DRIFTWOOD OUTDOORS: Four early hot spots for crappie
Crappie fishing is one of my favorite pastimes. These large panfish are fun to catch and great to eat. Using minnows under slip-bobbers is my favorite tactic for catching crappie, but jigs work just as well or better. This time of year, you’ll catch crappie shallow in less than seven feet of water over solid bottoms. The crappie bite should remain strong for the next couple of months.
Crappie fishing is fun to travel for, because they are just about everywhere. These fish can be caught from coast to coast and border to border. But here in the Heartland, we have some of the best crappie fishing destinations in the country. Here are four of my favorite crappie lakes.
Patoka Lake – Indiana
At 8,800 surface acres, Patoka Lake is the second-largest reservoir in Indiana. The lake is an amazing fishery, with deep coves and standing timber scattered throughout. Crappie are numerous in Patoka, and they grow big. There are a bunch of river and creek arms in the reservoir that are top producing spots.
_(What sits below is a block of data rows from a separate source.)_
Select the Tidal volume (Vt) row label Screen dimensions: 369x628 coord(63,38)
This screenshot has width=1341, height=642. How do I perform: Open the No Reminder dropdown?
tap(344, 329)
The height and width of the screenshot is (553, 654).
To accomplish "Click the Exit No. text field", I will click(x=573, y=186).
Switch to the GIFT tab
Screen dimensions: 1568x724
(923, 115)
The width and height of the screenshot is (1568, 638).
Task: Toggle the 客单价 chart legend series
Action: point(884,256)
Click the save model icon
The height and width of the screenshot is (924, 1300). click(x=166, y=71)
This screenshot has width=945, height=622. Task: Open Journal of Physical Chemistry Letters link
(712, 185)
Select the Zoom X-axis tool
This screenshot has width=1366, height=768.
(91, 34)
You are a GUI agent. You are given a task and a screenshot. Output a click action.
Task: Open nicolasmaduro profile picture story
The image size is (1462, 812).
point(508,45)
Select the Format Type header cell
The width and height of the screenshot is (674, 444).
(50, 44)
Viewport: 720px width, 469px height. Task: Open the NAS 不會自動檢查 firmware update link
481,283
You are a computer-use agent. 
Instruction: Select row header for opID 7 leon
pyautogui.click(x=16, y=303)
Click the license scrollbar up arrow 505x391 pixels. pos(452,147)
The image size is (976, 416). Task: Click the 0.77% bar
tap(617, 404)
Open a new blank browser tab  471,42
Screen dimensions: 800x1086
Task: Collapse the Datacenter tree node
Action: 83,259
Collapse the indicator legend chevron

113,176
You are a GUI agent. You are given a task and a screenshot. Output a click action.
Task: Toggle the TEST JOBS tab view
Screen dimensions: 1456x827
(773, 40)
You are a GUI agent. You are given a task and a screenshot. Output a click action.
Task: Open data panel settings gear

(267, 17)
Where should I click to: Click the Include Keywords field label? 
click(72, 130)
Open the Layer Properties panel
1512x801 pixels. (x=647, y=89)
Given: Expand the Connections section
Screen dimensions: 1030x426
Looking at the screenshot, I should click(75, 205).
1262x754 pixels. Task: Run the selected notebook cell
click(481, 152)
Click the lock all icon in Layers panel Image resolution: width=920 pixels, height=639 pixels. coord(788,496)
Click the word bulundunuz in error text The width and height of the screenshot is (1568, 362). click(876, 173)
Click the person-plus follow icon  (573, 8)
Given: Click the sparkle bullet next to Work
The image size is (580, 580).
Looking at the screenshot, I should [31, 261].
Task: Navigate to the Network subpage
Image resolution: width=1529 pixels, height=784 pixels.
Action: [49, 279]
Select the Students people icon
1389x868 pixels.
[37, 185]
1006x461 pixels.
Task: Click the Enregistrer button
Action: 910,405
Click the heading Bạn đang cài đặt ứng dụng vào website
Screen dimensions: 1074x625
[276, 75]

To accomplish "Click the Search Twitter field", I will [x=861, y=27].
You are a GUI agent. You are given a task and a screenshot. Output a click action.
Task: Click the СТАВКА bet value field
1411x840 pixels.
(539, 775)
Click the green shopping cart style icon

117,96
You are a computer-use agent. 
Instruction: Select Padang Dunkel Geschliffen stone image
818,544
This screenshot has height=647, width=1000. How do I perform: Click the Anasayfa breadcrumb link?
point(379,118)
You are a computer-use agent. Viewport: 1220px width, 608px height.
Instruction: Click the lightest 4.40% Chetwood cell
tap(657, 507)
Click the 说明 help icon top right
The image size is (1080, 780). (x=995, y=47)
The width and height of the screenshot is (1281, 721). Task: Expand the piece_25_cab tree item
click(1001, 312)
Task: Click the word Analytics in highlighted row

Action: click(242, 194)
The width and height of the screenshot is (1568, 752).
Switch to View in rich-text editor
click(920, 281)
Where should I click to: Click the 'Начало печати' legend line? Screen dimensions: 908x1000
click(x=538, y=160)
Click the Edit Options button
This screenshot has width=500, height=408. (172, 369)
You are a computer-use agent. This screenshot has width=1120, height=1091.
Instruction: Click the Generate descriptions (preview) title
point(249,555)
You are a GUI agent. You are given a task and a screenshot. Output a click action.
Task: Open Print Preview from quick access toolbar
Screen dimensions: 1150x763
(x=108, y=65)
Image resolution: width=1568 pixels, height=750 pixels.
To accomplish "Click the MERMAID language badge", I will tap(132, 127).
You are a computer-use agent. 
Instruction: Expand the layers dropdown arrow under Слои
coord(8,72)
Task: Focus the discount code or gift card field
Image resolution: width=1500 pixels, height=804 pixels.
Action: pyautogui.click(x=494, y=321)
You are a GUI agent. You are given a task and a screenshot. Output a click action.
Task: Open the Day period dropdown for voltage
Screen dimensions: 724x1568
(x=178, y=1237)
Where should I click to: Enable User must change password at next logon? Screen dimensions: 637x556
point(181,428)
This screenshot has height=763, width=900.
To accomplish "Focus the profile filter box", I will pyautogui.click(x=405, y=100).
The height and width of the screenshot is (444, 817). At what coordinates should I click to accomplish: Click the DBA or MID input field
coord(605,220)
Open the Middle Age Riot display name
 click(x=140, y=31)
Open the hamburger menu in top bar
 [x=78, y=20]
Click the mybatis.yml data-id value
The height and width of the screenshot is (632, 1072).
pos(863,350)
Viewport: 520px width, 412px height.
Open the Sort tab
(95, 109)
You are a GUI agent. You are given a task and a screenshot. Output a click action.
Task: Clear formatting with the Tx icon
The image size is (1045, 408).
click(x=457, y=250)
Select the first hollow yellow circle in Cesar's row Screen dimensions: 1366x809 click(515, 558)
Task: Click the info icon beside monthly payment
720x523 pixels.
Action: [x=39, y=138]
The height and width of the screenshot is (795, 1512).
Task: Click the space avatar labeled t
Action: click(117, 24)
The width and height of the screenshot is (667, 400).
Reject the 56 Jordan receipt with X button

Patoka isn’t just a lake, it’s a nature experience. River otters, osprey and bald eagles call this place home. It’s wild and scenic. You can hunt, fish, hike, bird-watch, paddle and more. Plus, the Department of Natural Resources campground offers 500 sites with modern amenities and many activities.
Pomme de Terre – Missouri
Located in West Central Missouri, Pomme de Terre is recognized as one of the best musky fishing lakes in the lower Midwest. You can travel to this lake in hopes of landing one of these predators, but double up on your adventure by filling a livewell with slab crappie.
Fishing Pomme de Terre Lake with Kris Nelson of Tandem Fly Outfitters has spoiled me. When I step in his boat, my expectations are always to limit out and stock up on the number of filets in my freezer. Yet, even without Nelson’s crappie wizardry, stringers full of fish are possible.
Rend Lake – Illinois
It’s hard to argue Rend Lake is not the top crappie fishing destination in Illinois. If it’s not, it certainly seems to be the best known. At 19,000 acres with an average depth of 10 feet and a maximum depth of 35, there is a lot of water for crappie to spread out across.
In March, crappie anglers find success finesse fishing 1/8th ounce jigs on sunk brush in 10-12 feet of water. A 2019 study by IDNR showed 35 percent of crappie were over 10 inches and 30 percent were between 9-10 inches. White crappie dominate at 93 percent of the population.
Reelfoot Lake – Tennessee
Reelfoot Lake, located in the northwest corner of Tennessee is one of the most unique fisheries I’ve ever experienced. The lake is shallow throughout and filled with cypress trees. Crappie thrive in this well know destination lake. On any given spring Saturday, it looks like a boat parade of spider-rigging outfits.
Reelfoot is one lake where I suggest hiring a guide for at least a day. I know so many people who have gone to fish there and came up empty, only because they didn’t know where to fish. A lot of the lake looks the same, so a one day lesson can break it down for you and send you home with a cooler packed full of crappie filets.